#### [Required work]
List every line in the rows below that contains the word "what", and reproduce each such line in full.

#### [Listed entries]
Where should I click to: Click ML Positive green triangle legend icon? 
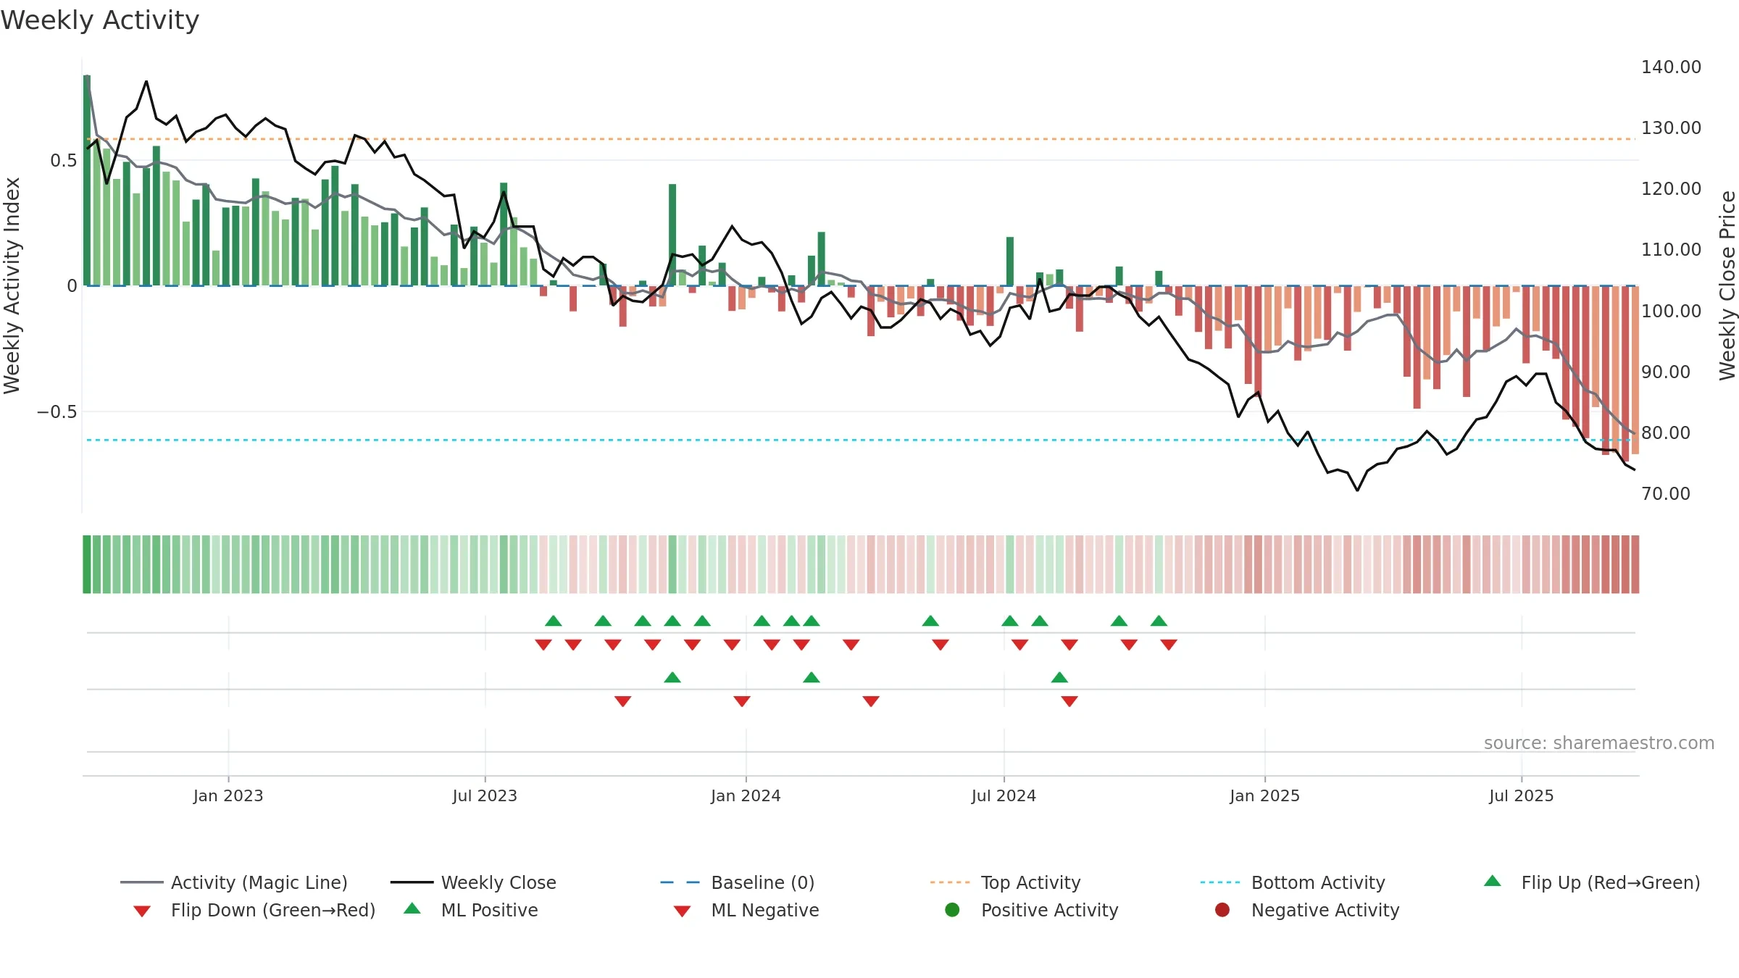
* * *
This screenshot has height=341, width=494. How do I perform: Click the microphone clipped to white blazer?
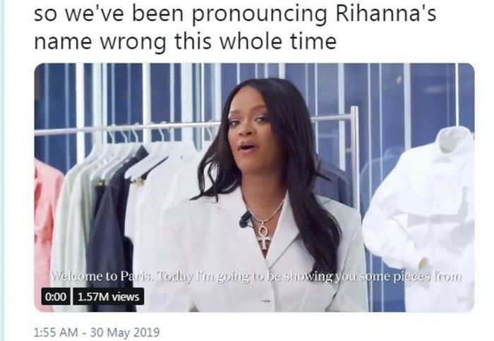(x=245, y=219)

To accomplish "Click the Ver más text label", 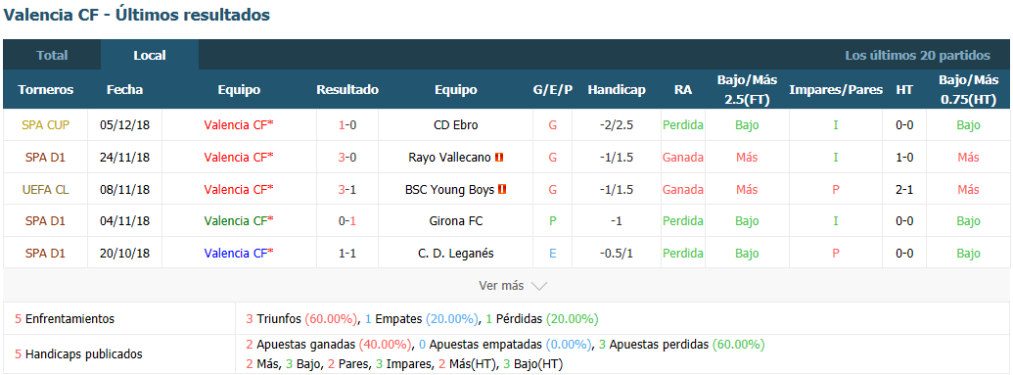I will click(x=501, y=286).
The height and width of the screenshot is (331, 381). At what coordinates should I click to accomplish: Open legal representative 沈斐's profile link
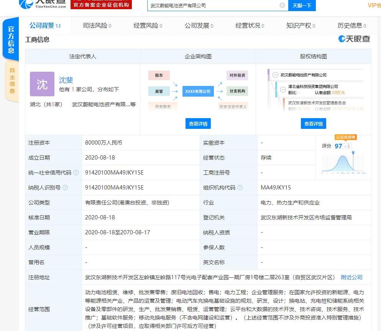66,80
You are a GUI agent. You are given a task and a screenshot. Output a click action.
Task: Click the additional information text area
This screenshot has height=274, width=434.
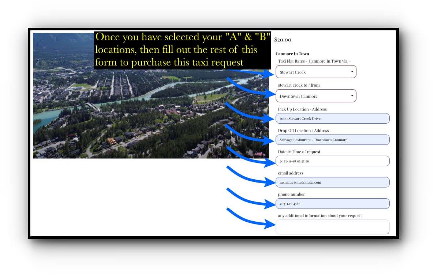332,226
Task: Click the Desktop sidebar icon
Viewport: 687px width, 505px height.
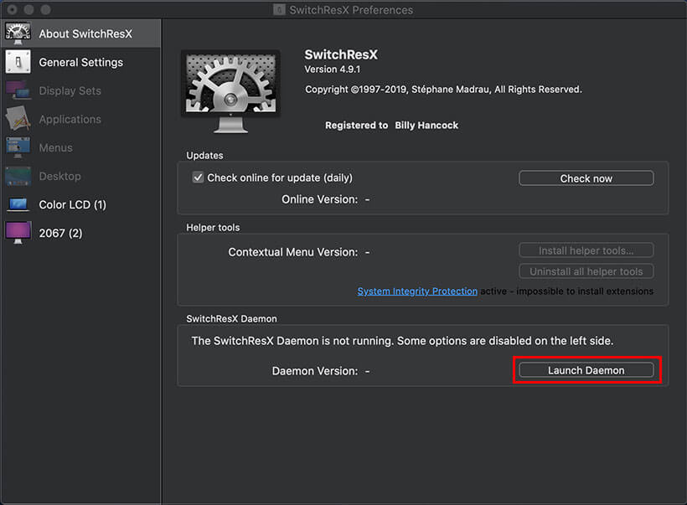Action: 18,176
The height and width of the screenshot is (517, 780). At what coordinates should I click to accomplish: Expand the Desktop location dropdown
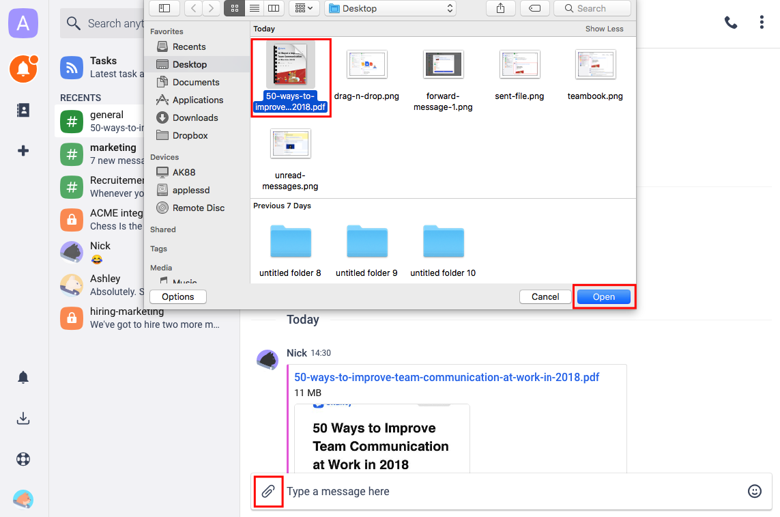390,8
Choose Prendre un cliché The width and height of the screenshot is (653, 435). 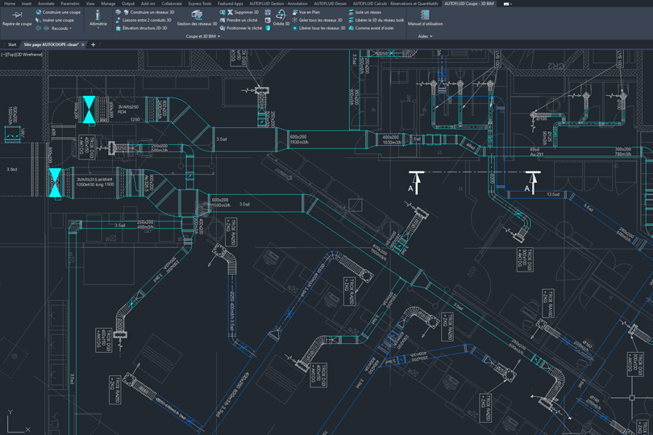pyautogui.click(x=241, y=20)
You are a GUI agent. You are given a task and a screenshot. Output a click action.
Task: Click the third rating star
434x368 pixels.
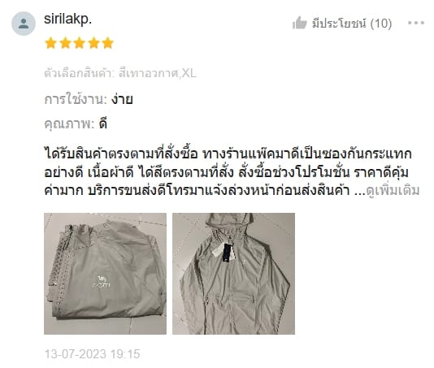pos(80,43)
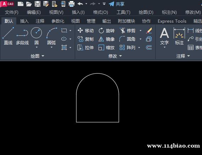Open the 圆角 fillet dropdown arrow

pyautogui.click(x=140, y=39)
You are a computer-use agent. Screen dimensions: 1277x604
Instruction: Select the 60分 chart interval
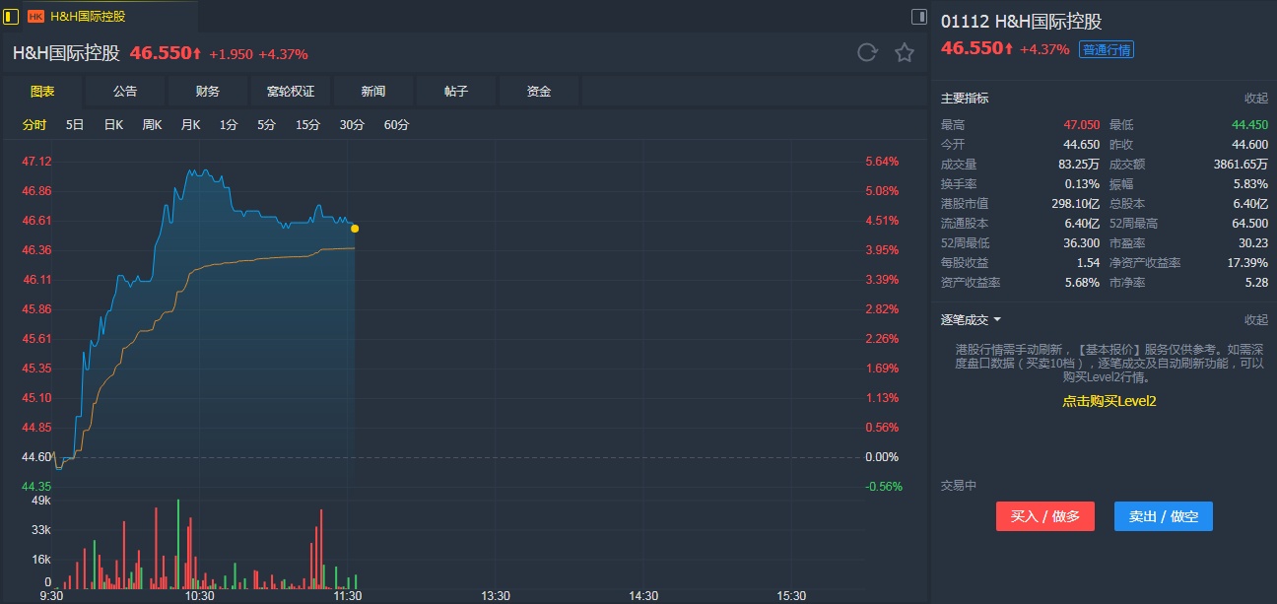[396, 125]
---
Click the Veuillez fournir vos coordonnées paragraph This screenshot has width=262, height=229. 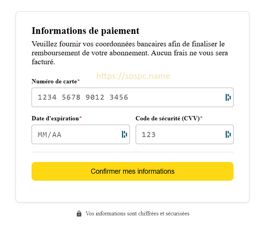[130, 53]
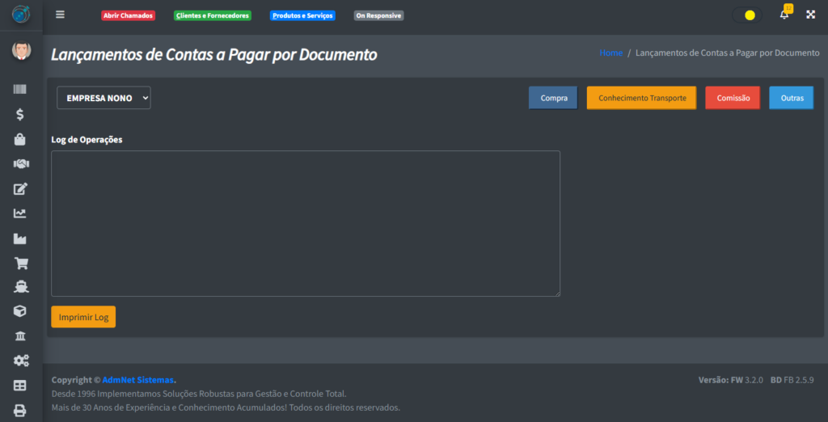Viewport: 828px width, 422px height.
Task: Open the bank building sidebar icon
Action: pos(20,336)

#### [Full output]
The height and width of the screenshot is (331, 381). At what coordinates should I click to accomplish: Open legal representative 沈斐's profile link
The height and width of the screenshot is (517, 780). At what coordinates should I click to accomplish: Expand the Desktop location dropdown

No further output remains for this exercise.